Zhejiang Geely Holding Group was already manufacturing its own cars long before it acquired the Swedish passenger car maker Volvo Cars from Ford Motor Company in 2010. It completed the acquisition of British taxi maker London EV Company in 2013, and acquired a majority stake in British sports carmaker Lotus in 2017.

Zhejiang Geely Holding Group's business is divided into five sub-groups: Geely Auto Group which includes the brands Geely Auto, Lynk & Co, Proton, and Lotus; Volvo Car Group which includes the brands Volvo Cars and Polestar; Geely New Energy Commercial Vehicle Group which include the brands London Electric Vehicle Company and Yuan Cheng (Farizon); Geely Group (New Business) which includes the brands Caocao, Terrafugia, Qianjiang Motorcycle, Joma, and other new businesses; and Mitime Group () which includes ZGH educational institutions, motorsports business, and tourism business. Zhejiang Geely Holding Group has global operations spanning the automotive value chain, from research, development and design to production, sales and service.

Geely Automobile Holdings Ltd () (), a subsidiary of Zhejiang Geely Holding Group, is listed on the Hong Kong Stock Exchange. On 13 February 2017, it became a constituent of the Hang Seng Index.

History 
Li Shufu founded Geely in 1986 as a refrigerator maker with money borrowed from family.

After the purchase of a failing, state-run firm, Geely manufactured motorcycles in the mid-1990s. Small van production began in 1998, and a year later, it received state approval to manufacture automobiles. Car production began in 2002. A subsidiary of the group, Geely Auto, had its IPO on the Stock Exchange of Hong Kong in 2004.

The company had a booth at the 2005 Frankfurt Motor Show, and a 2006 showing at the Detroit auto show.

Geely approached Ford in mid-2008 about a possible takeover of Volvo Cars. On October 28, 2009, it was named as the preferred buyer of Volvo by the American automaker. A deal was reached in late March and completed in early August, 2010.

In 2010, total sales of over 415,000 units gave the company a near 2% market share. Sales were lower than a reported 680,000 units per year production capacity.

In December 2011, it was announced that Geely would begin selling Chinese-designed and -manufactured cars in the United Kingdom at the end of 2012, with the first model to go on sale being the Emgrand EC7. The company has also stated its intention to begin sales in Italy.

In May 2017, Geely confirmed plans to purchase a 51% controlling-stake in Lotus Cars from its owner, DRB-HICOM (Proton).

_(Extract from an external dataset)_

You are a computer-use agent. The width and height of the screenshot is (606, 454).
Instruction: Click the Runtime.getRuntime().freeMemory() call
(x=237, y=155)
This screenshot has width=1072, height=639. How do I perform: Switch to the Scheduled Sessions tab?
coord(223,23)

Additionally, Geely plans to purchase a 49.9% stake in PROTON Holdings, to facilitate future export growth in right-hand drive markets. The deals were seen as an important step for the Chinese carmaker in their quest to make inroads into the lucrative ASEAN region.

In July 2017 the company purchased Terrafugia, an American maker of flying cars. In November 2017, Geely announced completion of the Terrafugia acquisition, including approval from all relevant regulators.

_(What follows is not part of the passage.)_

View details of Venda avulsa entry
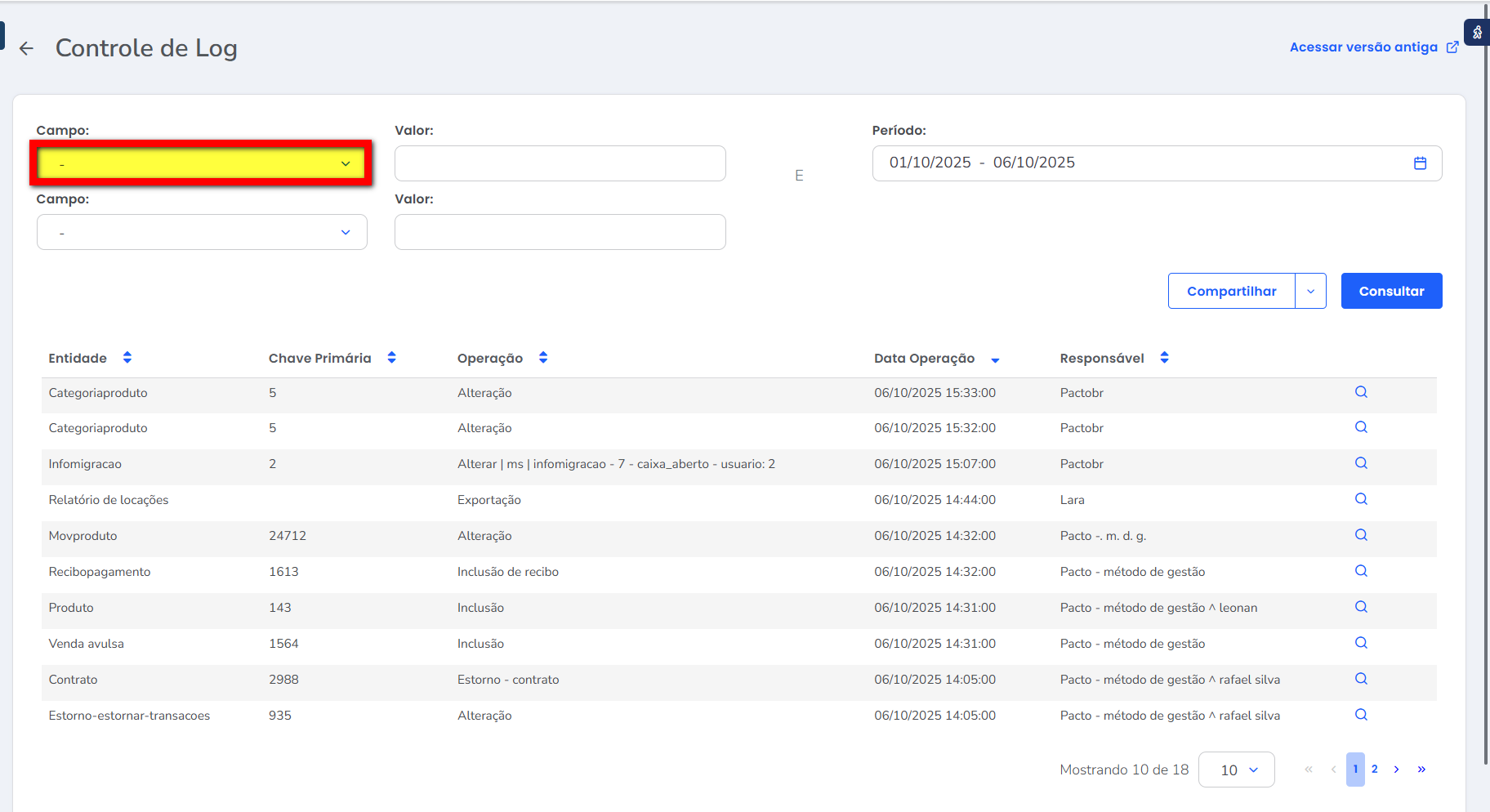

In December 2017, Geely invested €3.25 billion into Swedish truck and construction company Volvo Group, a former parent company of Volvo Cars. The deal made Geely the biggest shareholder by number of shares with an 8.2% stake, and second by voting rights, with 15.6%.

In 2018, Geely purchased a 9.7% stake in Daimler AG, owner of the Mercedes-Benz and Smart brands.

In September 2019, Geely led a round of private funding for Volocopter that raised $55 million for the company. Volocopter's other private investors also include Daimler AG which owns a stake in the company.

In late July 2020, it was announced that the Xingma Group had agreed to transfer a 15.24% stake of its shares in the Ma'anshan-based heavy truck manufacturer Hualing Xingma to Geely New Energy Commercial Vehicle Group, a wholly owned subsidiary of Geely Holdings. After the transaction, Geely New Energy Commercial Vehicle Group would become the de facto controlling shareholder of Hualing Xingma.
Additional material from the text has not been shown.